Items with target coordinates
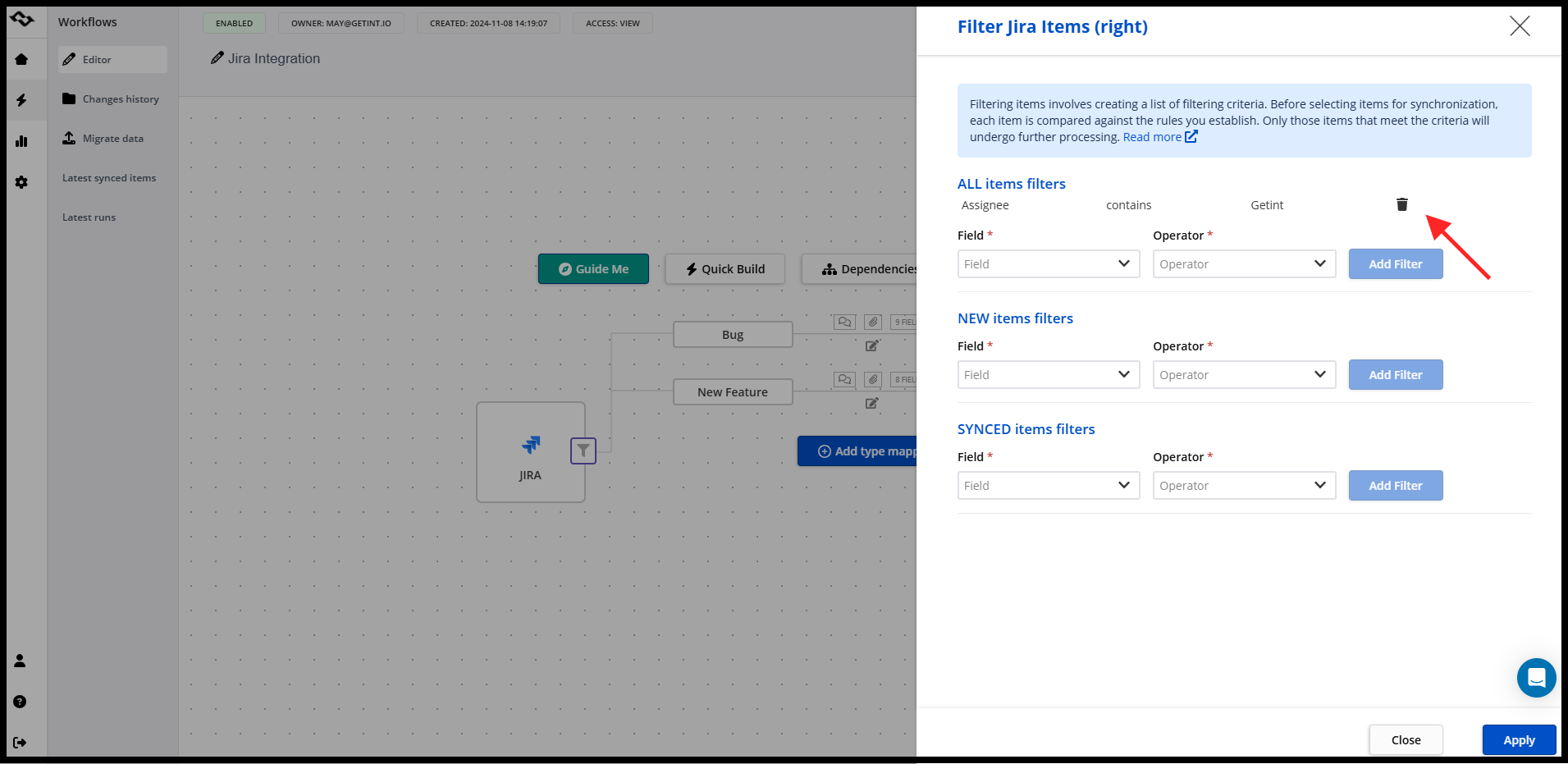Click Add Filter for SYNCED items
This screenshot has height=764, width=1568.
(1395, 486)
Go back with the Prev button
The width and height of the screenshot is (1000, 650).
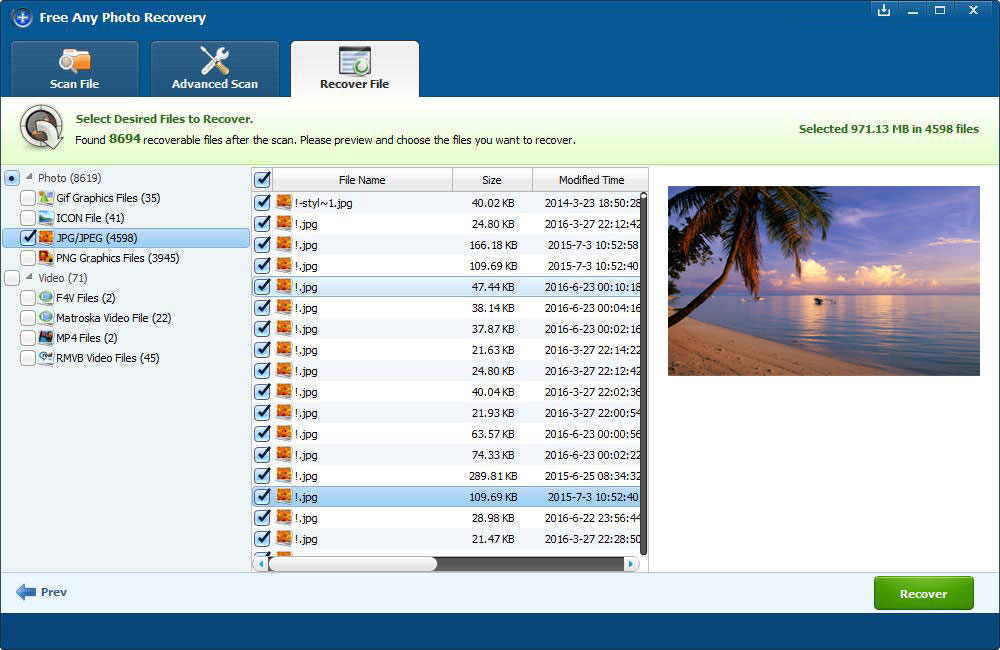point(42,592)
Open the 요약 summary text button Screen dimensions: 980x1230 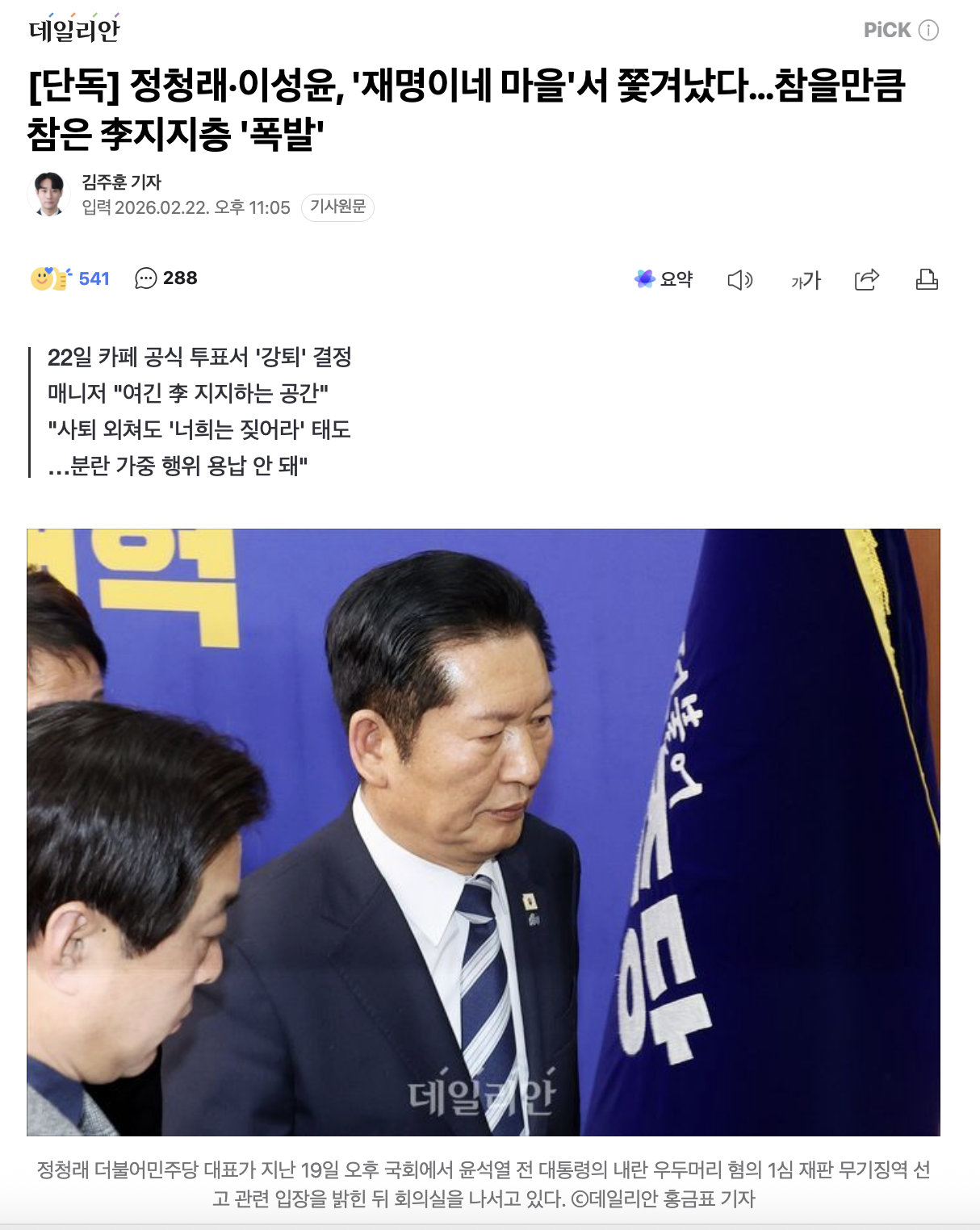point(676,279)
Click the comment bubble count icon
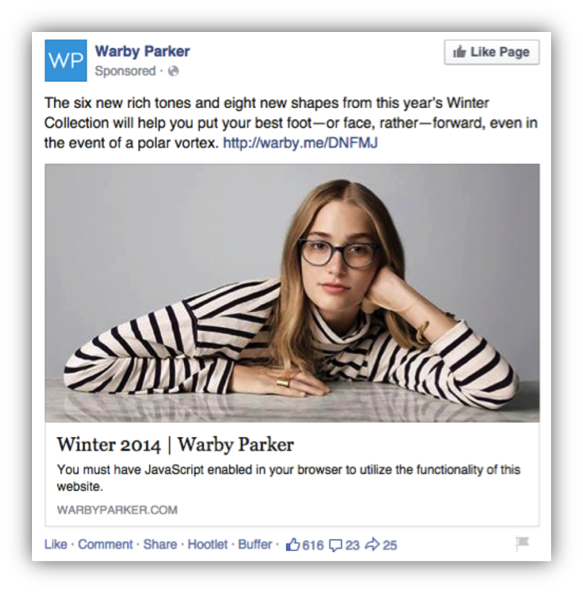 [x=336, y=545]
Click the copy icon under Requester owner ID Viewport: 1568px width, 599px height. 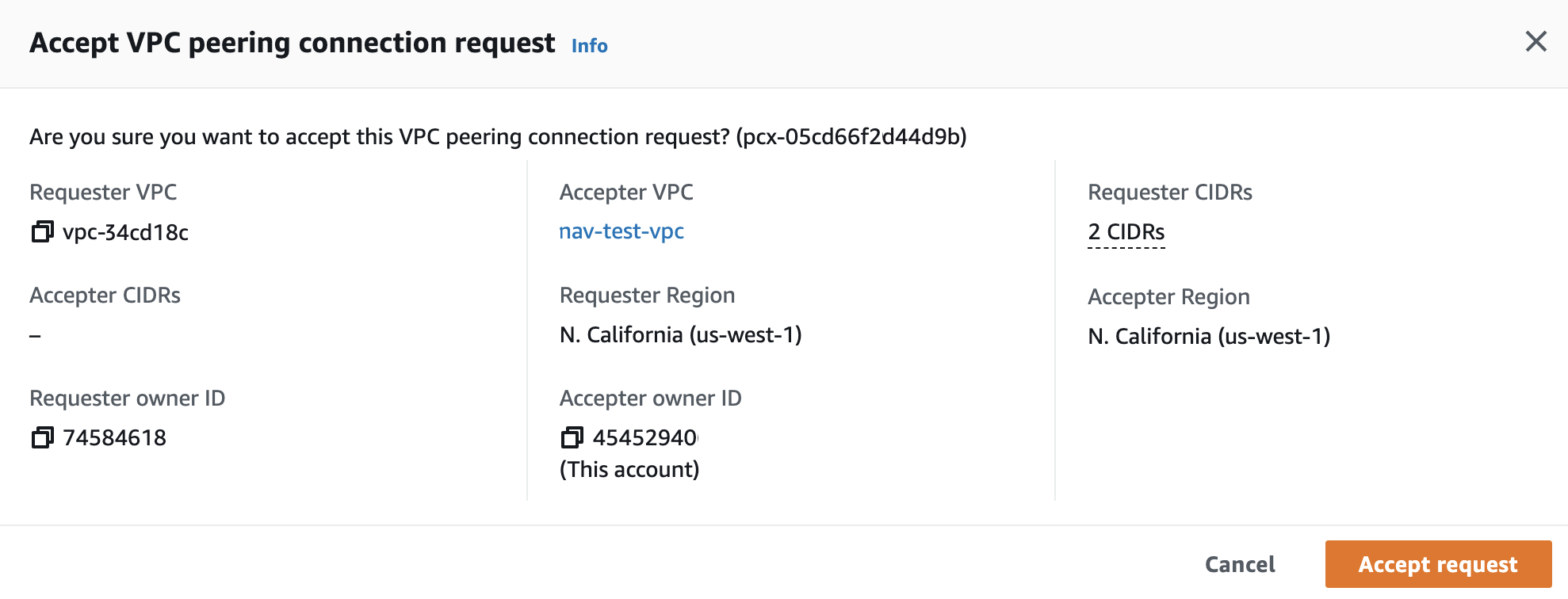pos(40,437)
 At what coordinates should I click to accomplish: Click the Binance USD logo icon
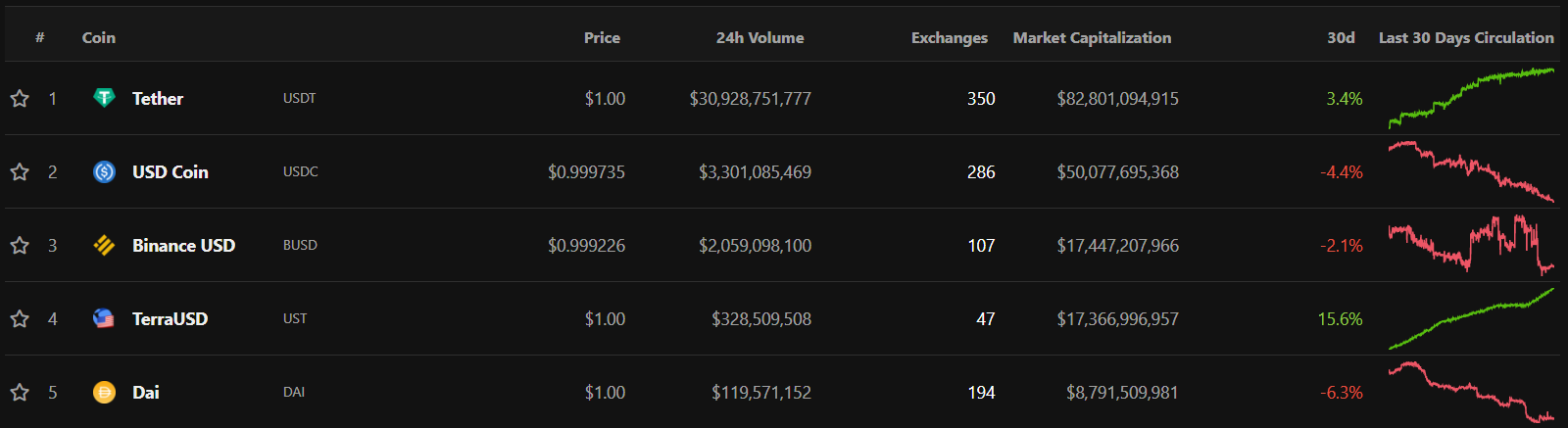104,245
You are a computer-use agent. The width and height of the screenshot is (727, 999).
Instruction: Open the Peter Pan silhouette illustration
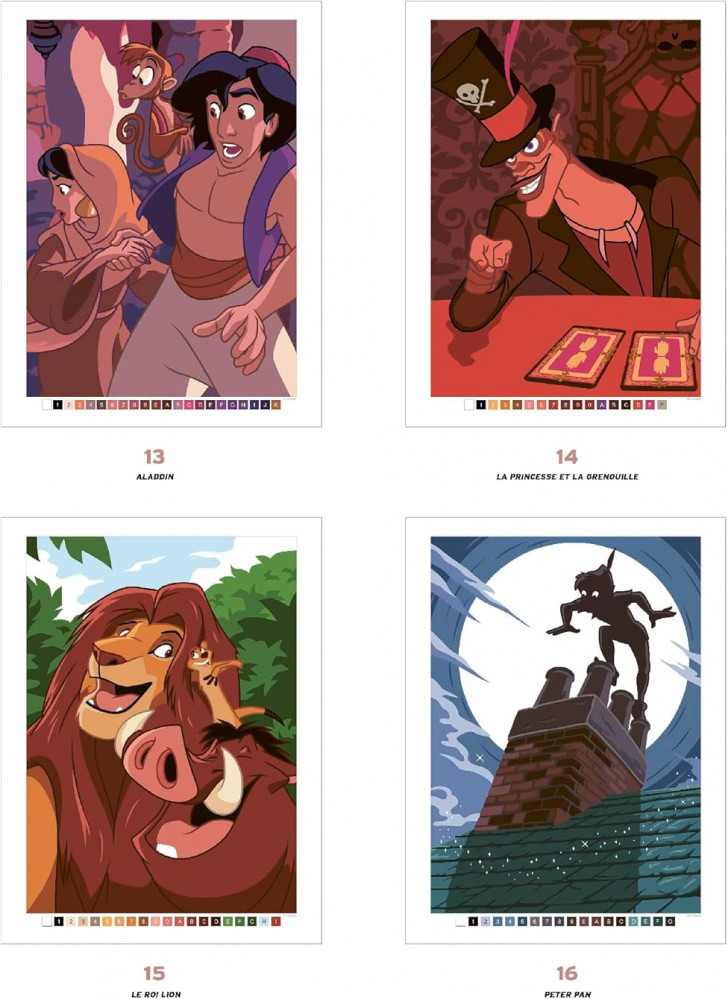point(566,724)
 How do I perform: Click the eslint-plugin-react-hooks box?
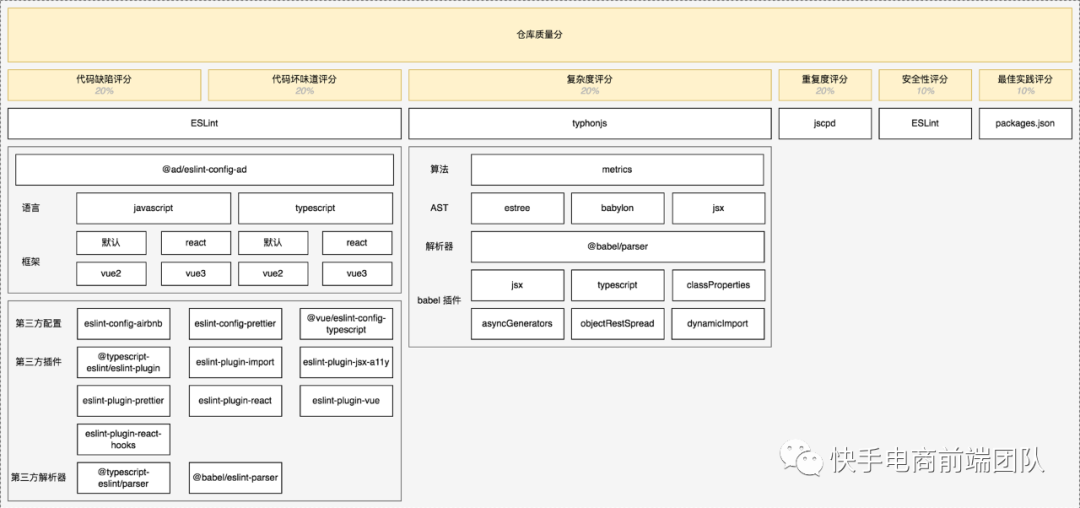coord(123,439)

▶ [Set exercise]: Rewrite everything from the line containing "You are a computer-use" down to the end of the items, keeping the requests. Multiply each coordinate in the answers by 1.7, round to whole numbers with halves going up, and leave the pictures out.

▶ [Solution]:
You are a computer-use agent. The width and height of the screenshot is (727, 999).
Instruction: Open the Peter Pan silhouette illustration
point(962,1231)
 How do I perform: Click the eslint-plugin-react-hooks box?
coord(209,746)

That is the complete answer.